Saturday, February 9, 2008

Virtual Security

I teach a Securing Windows class once a week, and I make my students prepare presentations on subjects that I chose to make them think about security implementations and tools. In our last meeting, one of my students took on VMware and the applications of using virtual machines. She did a great job of pointing out the strengths of using virtual environments, even citing the use of a customer she works with.

I write this not just to give my student kudos, but also to make security people think about using virtual environments. We all know that a Windows box is pwned if there is physical access. Physical access for only a couple minutes makes any Windows machine's security pointless. Even if we disable CDROM access and USB so that it can't be booted into a live disc environment, and password protect the BIOS, it really only requires a little more time to break. What if, however, all the sensitive data is contained inside a virtual machine on the Windows box. Now physical access isn't the pwnage it used to be. Even if you get on the Windows box, you still have to crack the login to the Virtual Machine- which, as far as I know, can't be cracked with a live disc. If it can, I'd like to know about it.

Virtual Machines also help with redundancy, eliminating single point of failures. Not only can we have a mirror image on the same box, but we can back up the Virtual Machine to a second box rather easily- which we can do with a non-virtual machine, but the beauty of it is that we can run multiple machines on one box (assuming none of the virtual machines require 100% of the hardware resources). For smaller companies, we could run the file server and the web server from the same hardware, in different virtual machines. We can even run a firewall off the same box so the web server is in the DMZ. With clustering, we could, potentially, run this configuration for some moderate size businesses. This cuts the hardware costs while still having a fully fail-over capable system.

With 8-core processors coming out, and new server operating systems able to handle huge amounts of RAM, using virtual machine technology in your network can be a cost effective AND secure way to go.

Friday, February 1, 2008

My security outlook

As a n00b in the security world, I have still to prove myself as a true security professional. Until then, and perhaps building up to that, I'm going to go ahead and post my thoughts and hope that the day comes when people point at this blog and say "He said it there months/years ago!". Here's hoping!

There are many facets to information security, as we all know, and no one blog post can touch on them all. I want to touch on the consumer side of things in the area of malware and online identity protection. As much as security experts focus on malware scanning and detection, you'd think we could be in a safer state on the Internet. We aren't, and I think I know why. If you arrest a meth addict and throw him/her in jail, what have you accomplished? Virtually nothing.

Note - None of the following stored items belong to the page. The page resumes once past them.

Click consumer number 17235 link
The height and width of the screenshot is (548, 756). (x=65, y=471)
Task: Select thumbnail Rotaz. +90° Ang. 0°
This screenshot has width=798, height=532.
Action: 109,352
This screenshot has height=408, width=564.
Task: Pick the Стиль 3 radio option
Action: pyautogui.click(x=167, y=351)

The addict will be in jail for a while, able to obtain meth in jail, and will emerge still addicted. Even if they can't obtain drugs while in jail, they will still emerge addicted or go back to the same group of friends and get back into it. With malware we see the same trend. If a computer user spends his time browsing a particular kind of site, he gets infected. Maybe he cleans his computer, but he continues to visit the same sites, and will continue to become infected. So by identifying a malware on your computer and cleaning it, you've managed to arrest the meth addict, accomplishing very little.

Drug addicts have a better chance of going clean if they change their surroundings and who they talk with. If they stop hanging around the same friends that use, they aren't tempted to use again (as much, anyway). Also, if the drugs are harder to come by, that helps. That's why many attorney generals are focusing on finding the drug labs/sources. Finding the labs/sources of malware, is significantly more difficult, but not impossible. Changing the environment is another story.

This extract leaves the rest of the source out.